> _What is being asked_: Each entry that follows should be retyped in full and exactly.

> _Data supplied_:
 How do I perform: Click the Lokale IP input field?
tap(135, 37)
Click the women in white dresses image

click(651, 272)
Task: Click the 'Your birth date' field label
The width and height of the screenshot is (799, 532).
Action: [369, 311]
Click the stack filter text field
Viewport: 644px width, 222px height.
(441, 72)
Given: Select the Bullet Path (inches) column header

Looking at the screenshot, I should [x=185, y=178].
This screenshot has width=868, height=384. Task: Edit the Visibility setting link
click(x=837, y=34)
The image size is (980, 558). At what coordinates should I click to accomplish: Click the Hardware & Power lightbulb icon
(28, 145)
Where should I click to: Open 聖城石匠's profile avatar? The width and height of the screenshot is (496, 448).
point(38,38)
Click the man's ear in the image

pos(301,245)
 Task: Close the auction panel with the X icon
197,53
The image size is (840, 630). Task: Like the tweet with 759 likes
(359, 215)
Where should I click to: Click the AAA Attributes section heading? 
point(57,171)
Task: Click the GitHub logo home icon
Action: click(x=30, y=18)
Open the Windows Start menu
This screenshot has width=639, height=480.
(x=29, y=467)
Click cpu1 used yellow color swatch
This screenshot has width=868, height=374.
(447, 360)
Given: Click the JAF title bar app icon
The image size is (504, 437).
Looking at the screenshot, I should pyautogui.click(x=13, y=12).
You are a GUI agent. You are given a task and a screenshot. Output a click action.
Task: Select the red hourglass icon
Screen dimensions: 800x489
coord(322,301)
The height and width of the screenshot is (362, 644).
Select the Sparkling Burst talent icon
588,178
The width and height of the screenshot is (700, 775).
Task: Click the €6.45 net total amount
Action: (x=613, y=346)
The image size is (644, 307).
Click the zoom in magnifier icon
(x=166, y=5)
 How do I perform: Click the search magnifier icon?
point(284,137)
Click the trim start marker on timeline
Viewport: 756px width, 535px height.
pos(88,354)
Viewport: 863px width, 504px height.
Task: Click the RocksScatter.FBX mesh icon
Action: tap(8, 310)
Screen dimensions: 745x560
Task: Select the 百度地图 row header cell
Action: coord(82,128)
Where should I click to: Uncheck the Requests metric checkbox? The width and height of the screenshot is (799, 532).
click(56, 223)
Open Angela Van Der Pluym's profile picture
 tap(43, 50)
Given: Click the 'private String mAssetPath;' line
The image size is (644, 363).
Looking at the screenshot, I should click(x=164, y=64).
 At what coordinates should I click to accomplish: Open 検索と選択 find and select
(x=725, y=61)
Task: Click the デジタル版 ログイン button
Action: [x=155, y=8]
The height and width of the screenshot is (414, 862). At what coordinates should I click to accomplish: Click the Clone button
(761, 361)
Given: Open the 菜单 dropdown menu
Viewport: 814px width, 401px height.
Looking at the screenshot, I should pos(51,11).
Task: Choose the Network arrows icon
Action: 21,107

> _Exercise solution_:
 How do I perform: Click the Lokale IP input field?
tap(135, 37)
Click the women in white dresses image

click(651, 272)
Task: Click the 'Your birth date' field label
The width and height of the screenshot is (799, 532).
Action: [369, 311]
Click the stack filter text field
Viewport: 644px width, 222px height.
(441, 72)
Given: Select the Bullet Path (inches) column header

Looking at the screenshot, I should [x=185, y=178].
This screenshot has width=868, height=384. Task: Edit the Visibility setting link
click(x=837, y=34)
The image size is (980, 558). At what coordinates should I click to accomplish: Click the Hardware & Power lightbulb icon
(28, 145)
Where should I click to: Open 聖城石匠's profile avatar? The width and height of the screenshot is (496, 448).
point(38,38)
Click the man's ear in the image

pos(301,245)
 Task: Close the auction panel with the X icon
197,53
The image size is (840, 630). Task: Like the tweet with 759 likes
(359, 215)
Where should I click to: Click the AAA Attributes section heading? 
point(57,171)
Task: Click the GitHub logo home icon
Action: click(x=30, y=18)
Open the Windows Start menu
This screenshot has width=639, height=480.
(x=29, y=467)
Click cpu1 used yellow color swatch
This screenshot has width=868, height=374.
(447, 360)
Given: Click the JAF title bar app icon
The image size is (504, 437).
Looking at the screenshot, I should pyautogui.click(x=13, y=12).
You are a GUI agent. You are given a task and a screenshot. Output a click action.
Task: Select the red hourglass icon
Screen dimensions: 800x489
coord(322,301)
The height and width of the screenshot is (362, 644).
Select the Sparkling Burst talent icon
588,178
The width and height of the screenshot is (700, 775).
Task: Click the €6.45 net total amount
Action: (x=613, y=346)
The image size is (644, 307).
Click the zoom in magnifier icon
(x=166, y=5)
 How do I perform: Click the search magnifier icon?
point(284,137)
Click the trim start marker on timeline
Viewport: 756px width, 535px height.
pos(88,354)
Viewport: 863px width, 504px height.
Task: Click the RocksScatter.FBX mesh icon
Action: tap(8, 310)
Screen dimensions: 745x560
Task: Select the 百度地图 row header cell
Action: coord(82,128)
Where should I click to: Uncheck the Requests metric checkbox? The width and height of the screenshot is (799, 532).
click(56, 223)
Open Angela Van Der Pluym's profile picture
 tap(43, 50)
Given: Click the 'private String mAssetPath;' line
The image size is (644, 363).
Looking at the screenshot, I should click(x=164, y=64).
 At what coordinates should I click to accomplish: Open 検索と選択 find and select
(x=725, y=61)
Task: Click the デジタル版 ログイン button
Action: [x=155, y=8]
The height and width of the screenshot is (414, 862). At what coordinates should I click to accomplish: Click the Clone button
(761, 361)
Given: Open the 菜单 dropdown menu
Viewport: 814px width, 401px height.
Looking at the screenshot, I should pos(51,11).
Task: Choose the Network arrows icon
Action: 21,107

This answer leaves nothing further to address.